Regular banking services in Nigeria began in 1892 when the country's first bank was established. By 1952 there were 3 foreign-owned banks (the Bank of British West Africa, Barclays Bank, and the British and French Bank) and 2 indigenous banks (the National Bank of Nigeria and the African Continental Bank). A central bank, demanded by members of the Nigerian Federal House of Assembly in 1952 to help promote economic development, was established and operational on 1 July 1959. Similar to central banks in Western Europe and North America, the Central Bank of Nigeria establishes the Nigerian currency, controls and regulates the banking system, serves as banker to other banks in Nigeria, and carries out the government's economic policy in the monetary field.
Despite the tendency of Nigerians to prefer cash to checks for business and debt settlements, the banking system has expanded to include 90 banks in 2000 in 3 categories: commercial, merchant, and industrial or development banks. In addition to these categories, there are many mortgage and community banks, insurance companies, pension funds, and finance and leasing companies active in Nigeria. A drastic decline in the number of financial houses, commercial banks, and mortgage and community banks began in 1995 because of distress in the financial sector.
RETAIL.
Nigeria has one of the best-developed and most extensive retail industrial sectors in sub-Saharan Africa. This is due to its large population located in many large commercial centers, such as Lagos, Ibadan, Kano, Port Harcourt, Aba, and Onitsha, in addition to hundreds of smaller towns with more than 200,000 inhabitants. There are also hundreds of trading corporations, financial institutions, and a great variety of small business enterprises, many in the informal sector, along with thousands of large market (and roadside stands) in urban as well as rural areas.
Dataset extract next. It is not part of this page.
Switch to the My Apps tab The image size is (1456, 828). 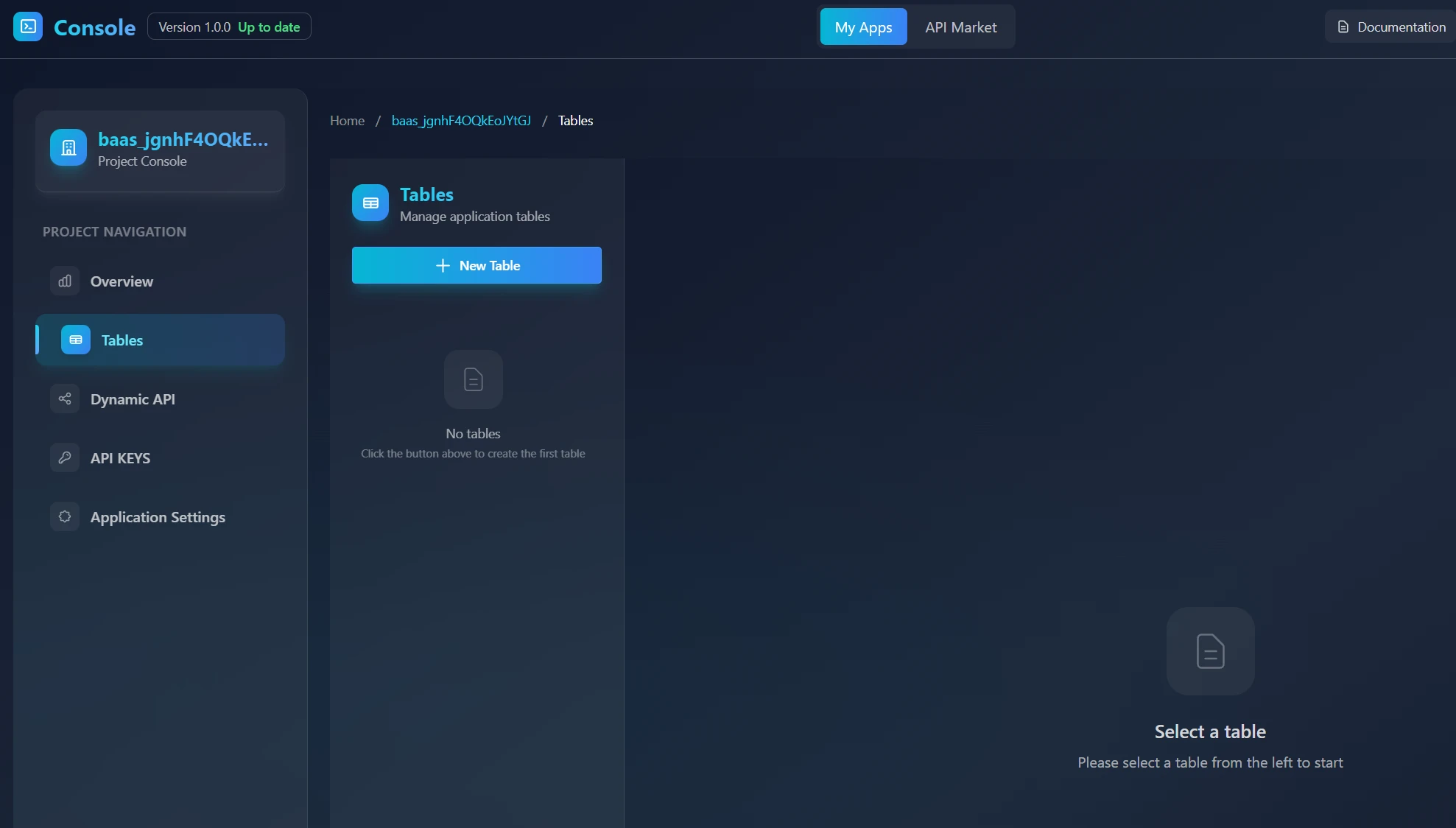coord(863,27)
The commercial centers house a variety of retail stores, restaurants, and secular and Christian bookshops that cater to the commercial and household needs of traders and residents. Nigerians now dominate the wholesale and retail trade which in colonial days had been virtually controlled by foreign companies from metropolitan Western Europe, Lebanon, Syria, and India. Nigerian women are playing an increasing role in the retail and distribution sector.
DEPENDENCIES
Nigeria has no territories or colonies.
—F. Ugboaja Ohaegbulam
CAPITAL:
Abuja.
MONETARY UNIT:
Naira (N). 1 naira equals 100 kobo. Coins in denominations of 1, 5, 10, 25, and 50 kobo, and notes in denominations of 5, 10, 20, and 50 naira are issued.
CHIEF EXPORTS:
Petroleum and petroleum products, cocoa, rubber, lumber, and peanuts.
CHIEF IMPORTS:
Machinery, chemicals, transport and electronic equipment, manufactured goods, food, and live animals.
GROSS DOMESTIC PRODUCT:
US$110.5 billion (purchasing power parity, 1999 est.).
BALANCE OF TRADE:
Exports: US$13.1 billion (f.o.b., 1999). Imports: US$10 billion (f.o.b., 1999).